Since those vaccines are sold in massive quantities for commercial farmers, they're often out of reach for chicken hobbyists, Brinkley says, who don't need thousands of doses. And there's another hurdle: taking fowl to the vet. "The other thing we do for cats and dogs is that you have to see your vet every year or every other year, and we don't have that stipulation for backyard birds," she says.
Brinkley is a veterinarian with plenty of agriculturally minded friends, so her birds get lots of medical advice. That's not the norm, though.

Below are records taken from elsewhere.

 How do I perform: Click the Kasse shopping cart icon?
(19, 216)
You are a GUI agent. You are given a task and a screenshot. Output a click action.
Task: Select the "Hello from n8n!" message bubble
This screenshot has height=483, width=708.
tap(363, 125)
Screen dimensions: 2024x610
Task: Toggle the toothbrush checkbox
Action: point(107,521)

She recently studied backyard chicken policies in 100 cities in Colorado as a test case for understanding the codes that govern backyard birds, publishing her results in the Journal of Community Health. She found that only two cities required veterinary care for animals, and only "if deemed necessary."
But some cities — around a fifth of the places she looked at that allow chickens — did require owners to get a permit, which she says could make a big difference for chicken care. A few cities, including Fort Collins, Colo., routed their permits through the local Humane Society, to help give owners basic information on caring for their birds.

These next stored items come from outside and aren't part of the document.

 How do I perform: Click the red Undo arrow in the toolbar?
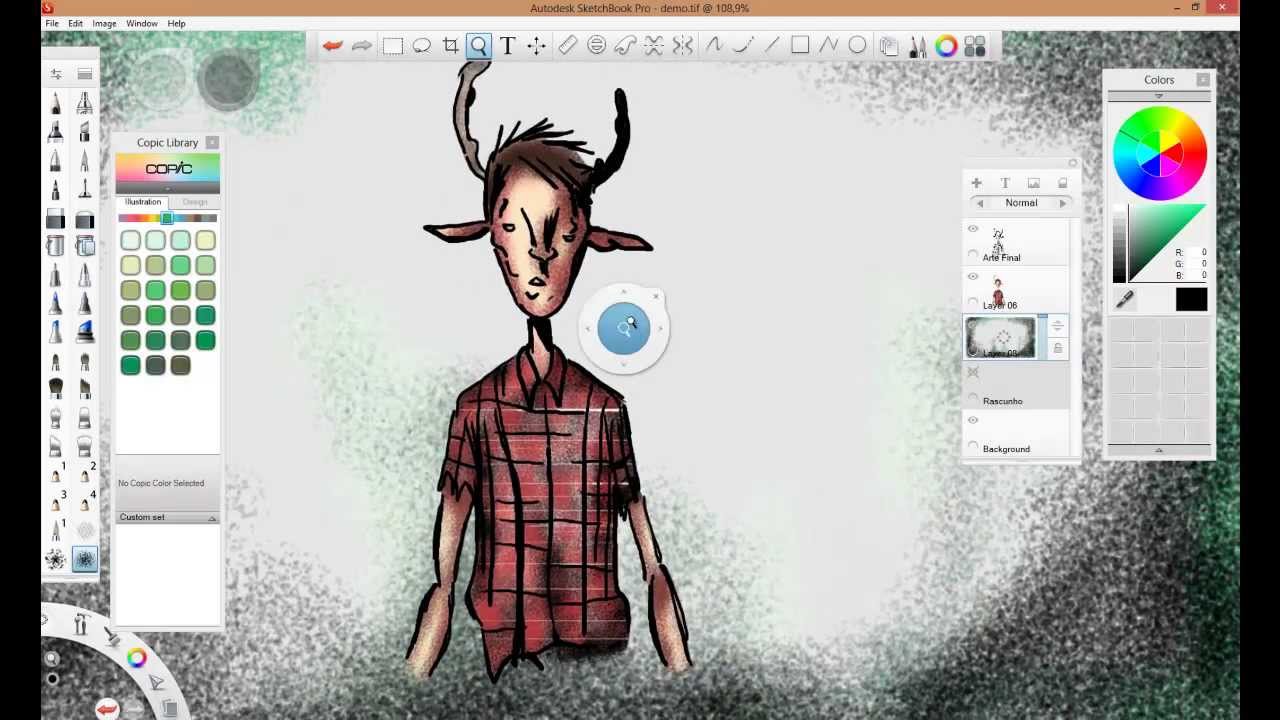click(x=332, y=45)
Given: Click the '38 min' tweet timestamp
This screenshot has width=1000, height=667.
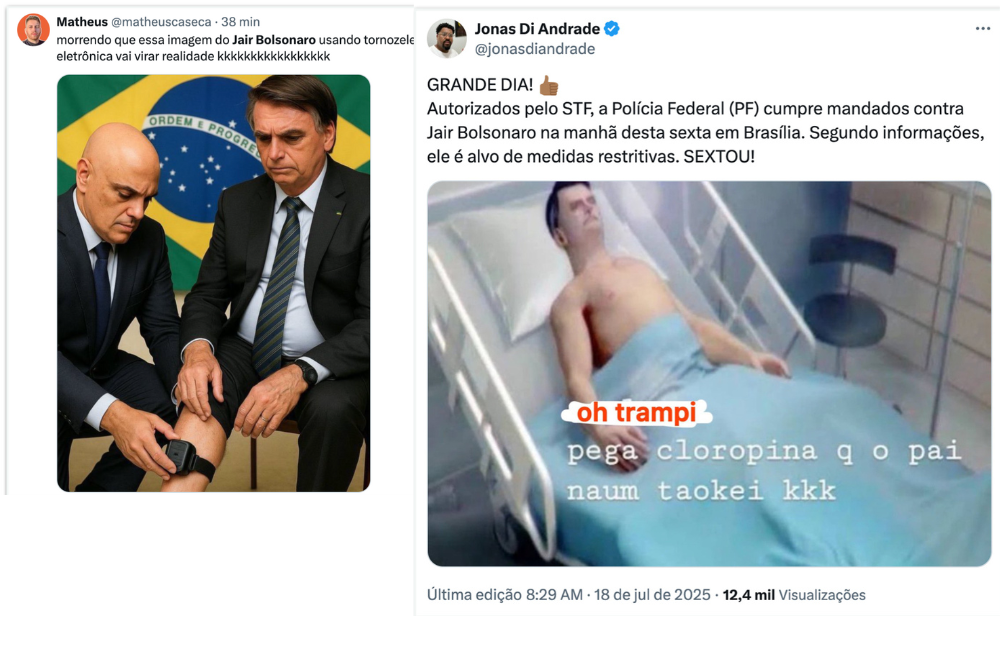Looking at the screenshot, I should tap(240, 22).
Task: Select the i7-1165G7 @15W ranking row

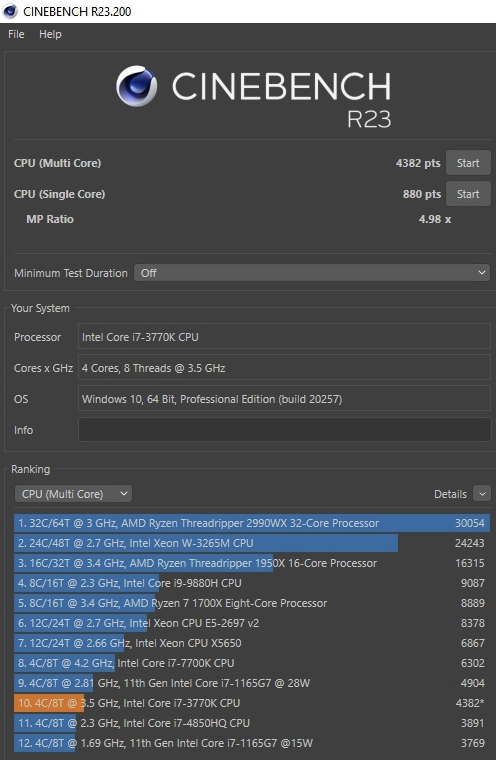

Greener urban pastures, with permits?
When Fort Collins moved to allow residents to keep chickens in 2008, it was a big deal. "I have never seen city council, or the community, more involved, than for chickens. It was standing-room only when the chicken ordinance was passed," says Bill Porter, the director of Animal Protection and Control for Larimer Humane Society, which serves Fort Collins.

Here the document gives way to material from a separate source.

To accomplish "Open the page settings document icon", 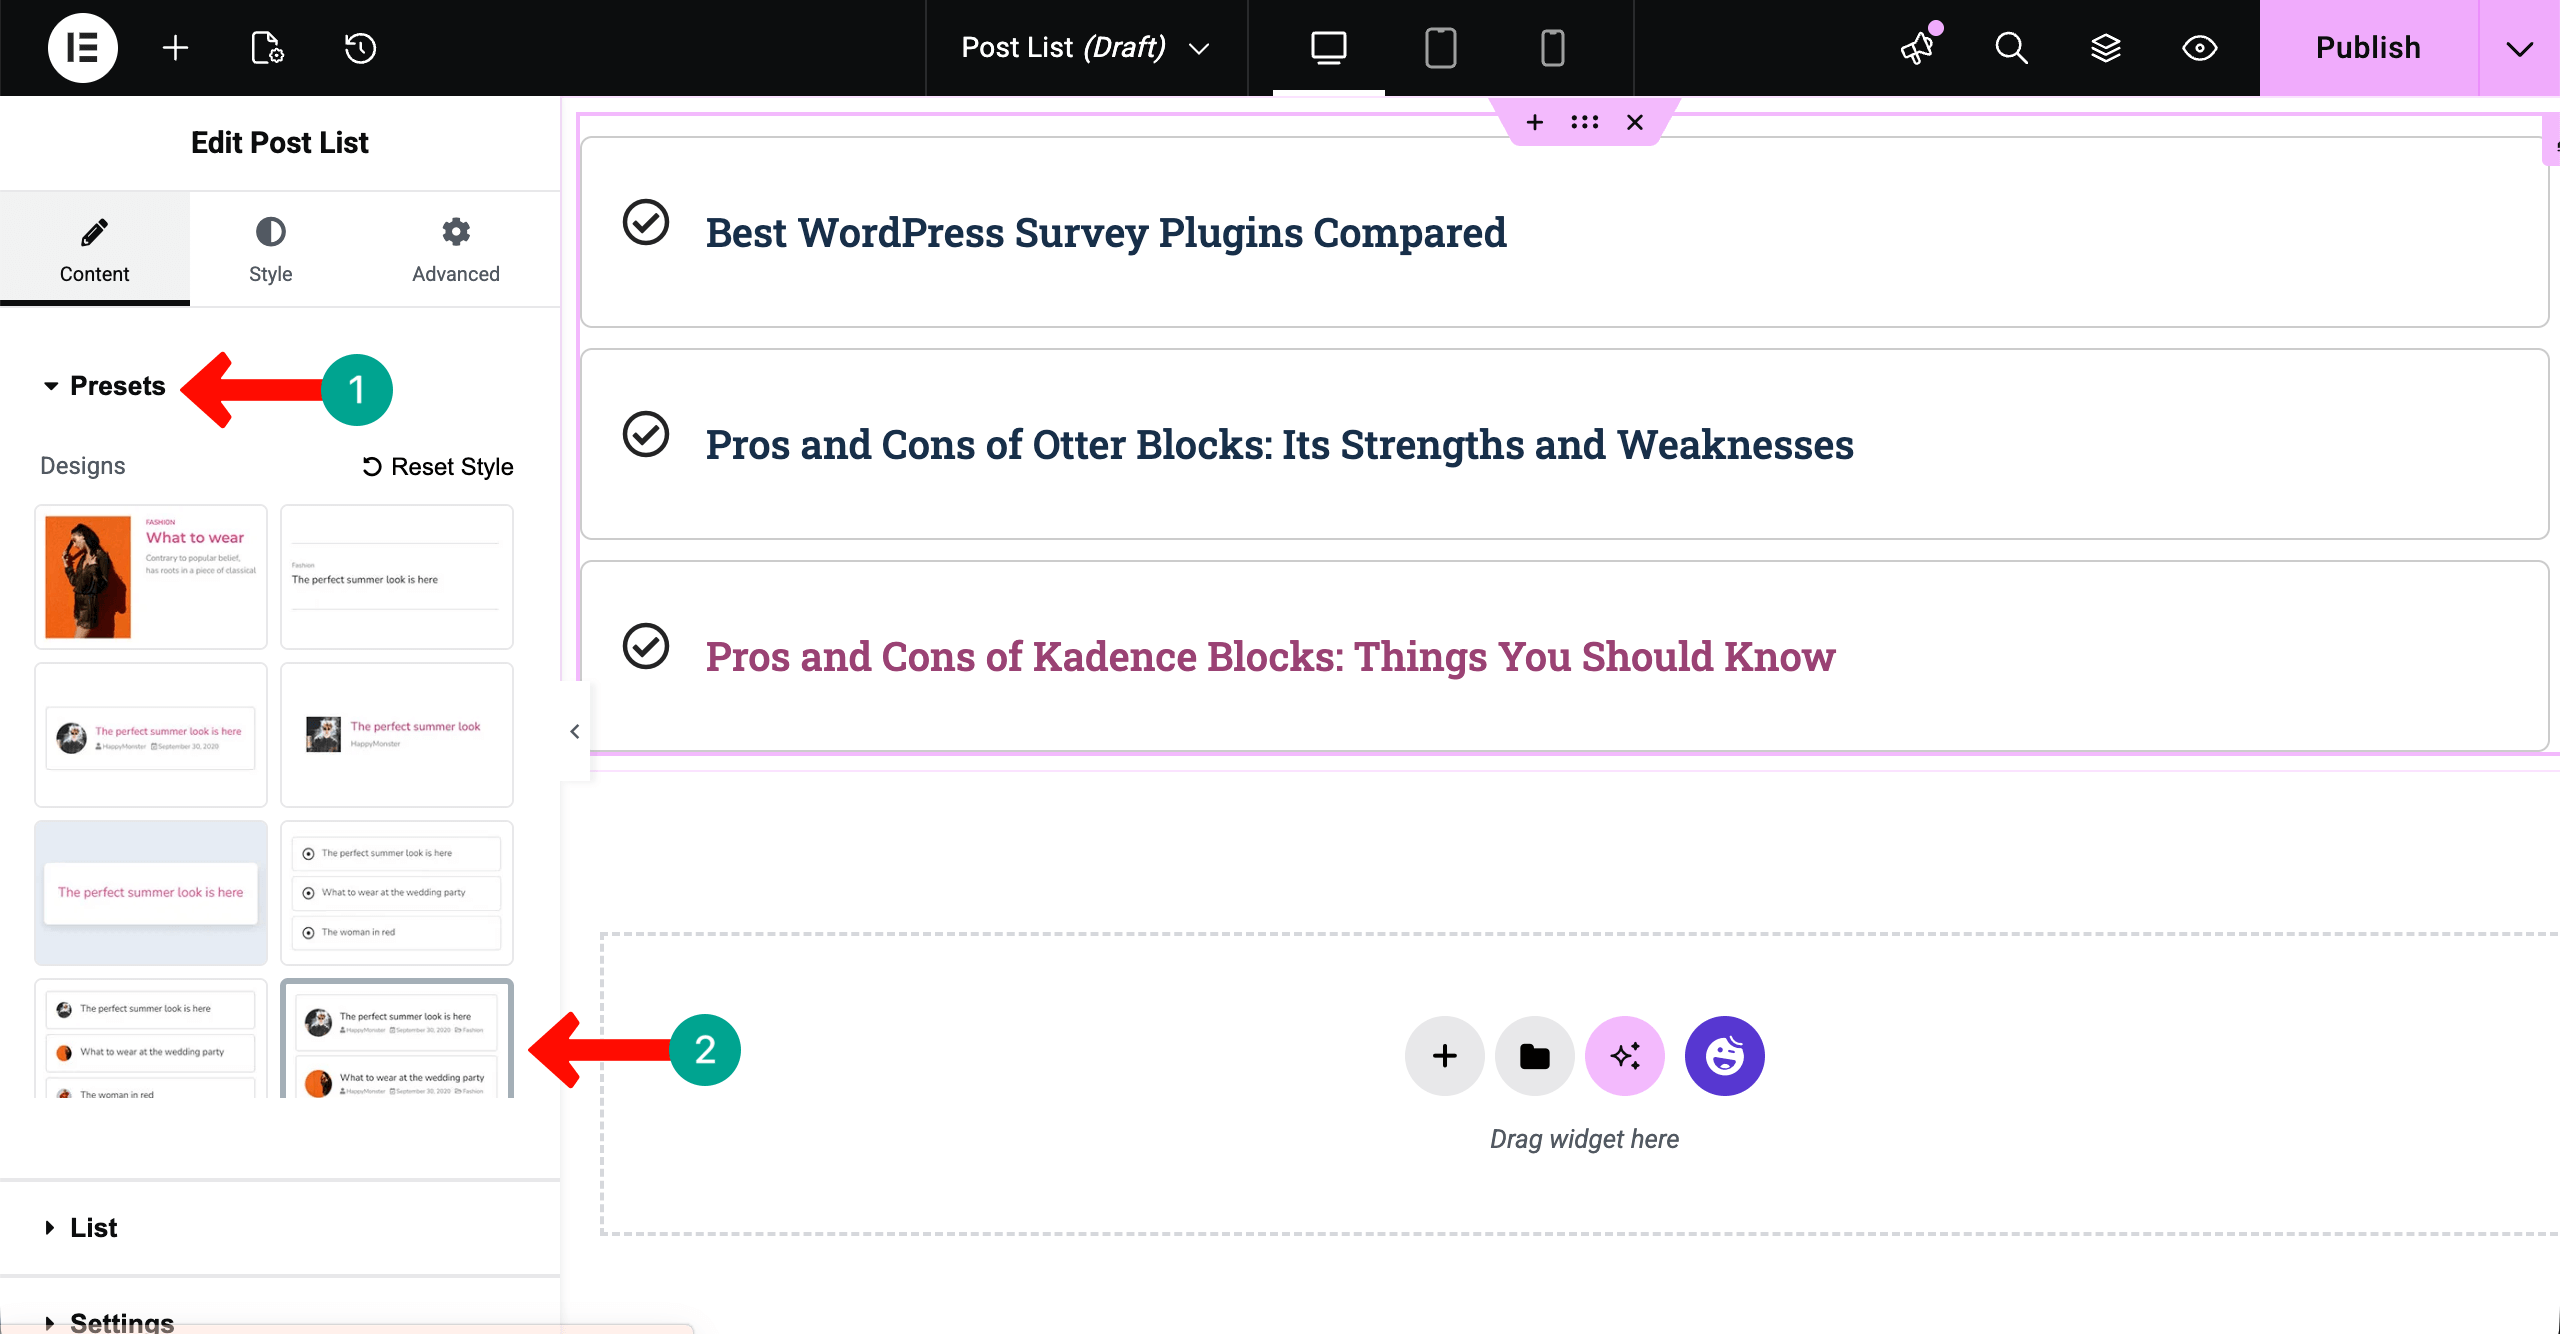I will [267, 48].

Nowadays, when Fort Collins residents want backyard birds, they apply for a chicken license with the Larimer Humane Society, and the organization sends someone to inspect their chicken coop. "It just takes about 15 minutes to do it, to make sure all those points are covered for being responsible as a chicken owner, respecting the neighbors, addressing public health concerns. And also meeting the needs of chickens," Porter says.
Prospective poultry keepers pay a $30 fee to the Larimer Humane Society, and a chicken license allows up to eight birds for lots smaller than half an acre. Coops have to keep predators away from chickens, and slaughtering birds isn't allowed. Instead, owners have to take their chickens to a vet to be euthanized. Ideally, Brinkley says, this kind of permit would also loop in a requirement for routine vet visits, but it's a good start.
Stray chickens, like Mondo's Terribad, still show up in Fort Collins. But the permits sometimes provide clues about where birds belong, since chickens traveling on foot usually stay fairly close to home, Porter says.
In Oakland, would tighter policies dampen the thrill of having chickens? "I kind of love the chaos of it, I think it's really fun," Mondo says. "But i'm also all for regulations that would make animals safe and happy and well cared for."